Pour la première fois de sa vie, Mr Norrell se prit à songer qu’il y avait peut-être trop de magie en Angleterre.
À peine arrivés à Hanover-square, Mr Norrell et Lascelles se précipitèrent à la bibliothèque. Childermass y était déjà, installé à un secrétaire. Une pile de lettres se dressait devant lui ; il lisait l’une d’elles. À l’entrée de Mr Norrell, il leva les yeux.
— Bien ! Vous voilà de retour ! Lisez ceci !
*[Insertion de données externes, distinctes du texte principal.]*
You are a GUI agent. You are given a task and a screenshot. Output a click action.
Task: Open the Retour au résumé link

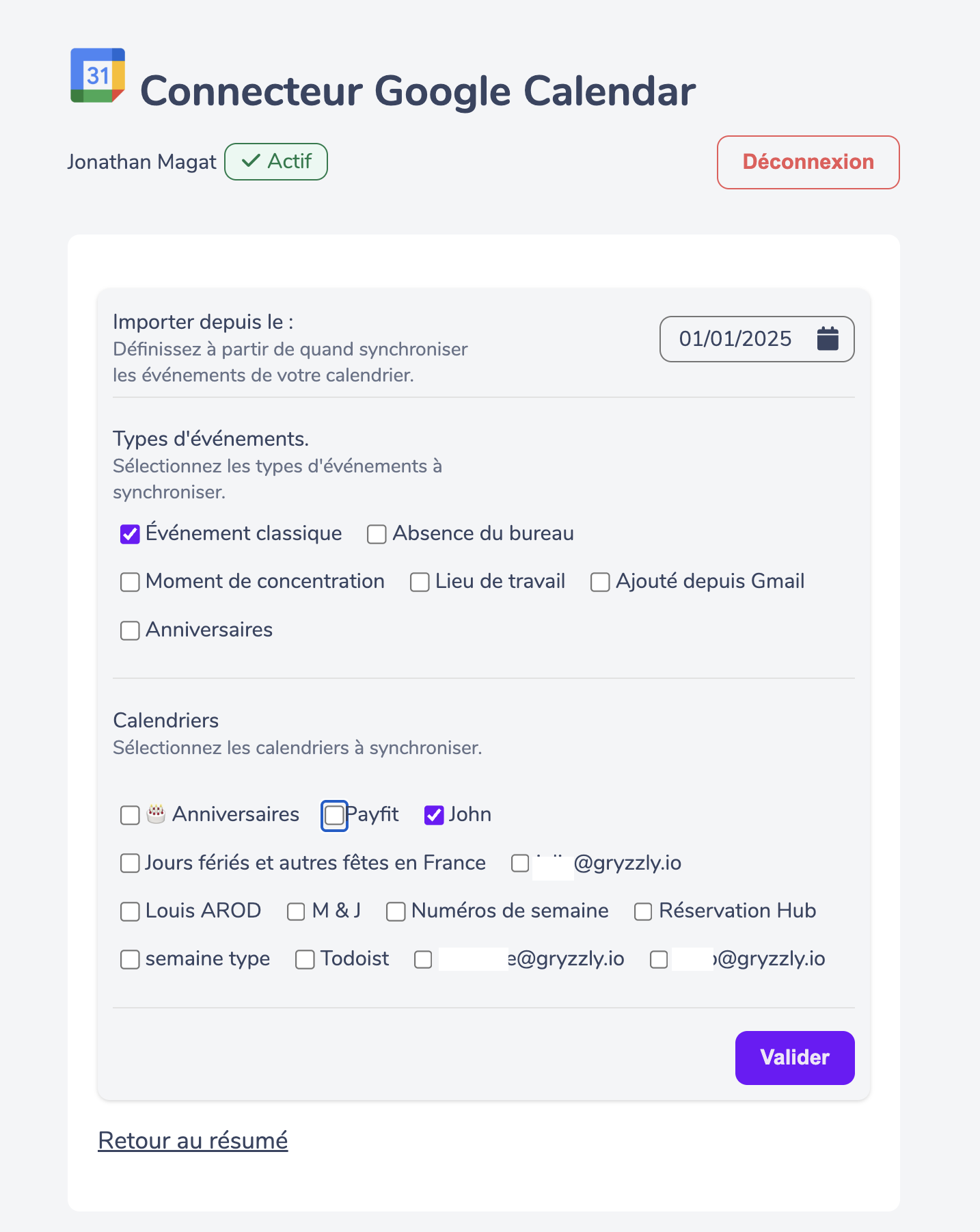pos(193,1140)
— Pourquoi ? Qu’est-ce donc ?
— Son auteur est un certain Traquair. Un jeune homme du Nottinghamshire a sauvé la vie d’un enfant grâce à la magie, et Traquair en a été témoin.
— Vraiment, monsieur Childermass ! fit Lascelles avec un soupir. Je pensais que vous aviez mieux à faire que d’importuner votre maître avec de telles inepties. – Il jeta un regard à la pile de missives ouvertes ; l’une d’elles présentait un grand cachet portant des armoiries. Il contempla celles-ci quelques instants avant de s’apercevoir qu’il les connaissait bien, puis se saisit vivement du courrier. – Mr Norrell ! s’écria-t-il. Nous avons une convocation de Lord Liverpool !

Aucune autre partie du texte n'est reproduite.